InterSpeech 2021

Dynamic Multi-scale Convolution for Dialect Identification
(Oral presentation)

Tianlong Kong (Tsinghua University, China), Shouyi Yin (Tsinghua University, China), Dawei Zhang (Kwai, China), Wang Geng (Kwai, China), Xin Wang (Kwai, China), Dandan Song (Tsinghua University, China), Jinwen Huang (Kwai, China), Huiyu Shi (Tsinghua University, China), Xiaorui Wang (Kwai, China)

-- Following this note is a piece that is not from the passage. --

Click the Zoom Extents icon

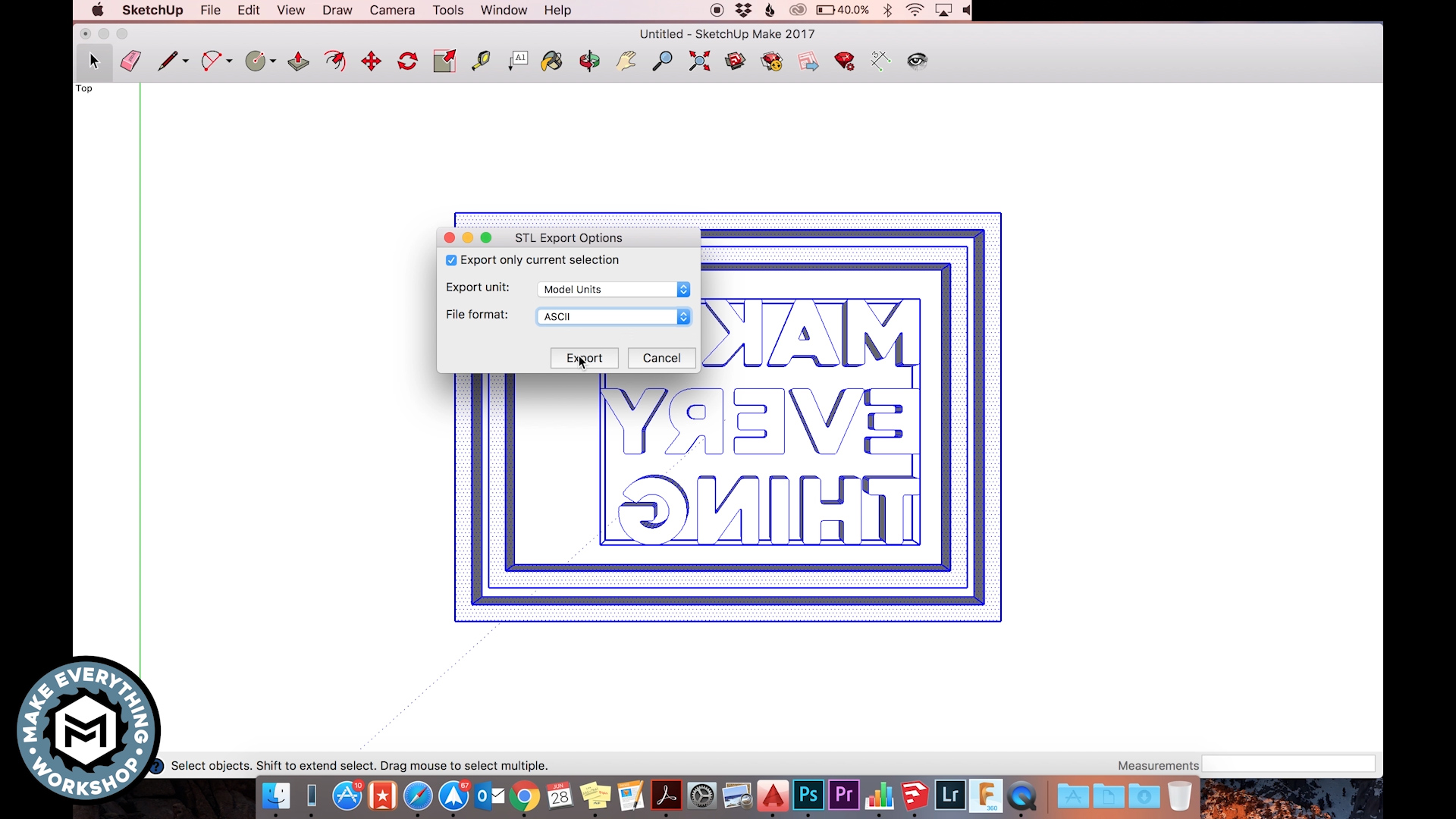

Time Delay Neural Networks (TDNN)-based methods are widely used in dialect identification. However, in previous work with TDNN application, subtle variant is being neglected in different feature scales. To address this issue, we propose a new architecture, named dynamic multi-scale convolution, which consists of dynamic kernel convolution, local multi-scale learning, and global multi-scale pooling. Dynamic kernel convolution captures features between short-term and long-term context adaptively. Local multi-scale learning, which represents multi-scale features at a granular level, is able to increase the range of receptive fields for convolution operation. Besides, global multi-scale pooling is applied to aggregate features from different bottleneck layers in order to collect information from multiple aspects. The proposed architecture significantly outperforms state-of-the-art system on the AP20-OLR-dialect-task of oriental language recognition (OLR) challenge 2020, with the best average cost performance (Cavg) of 0.067 and the best equal error rate (EER) of 6.52%. Compared with the known best results, our method achieves 9% of Cavg and 45% of EER relative improvement, respectively. Furthermore, the parameters of proposed model are 91% fewer than the best known model.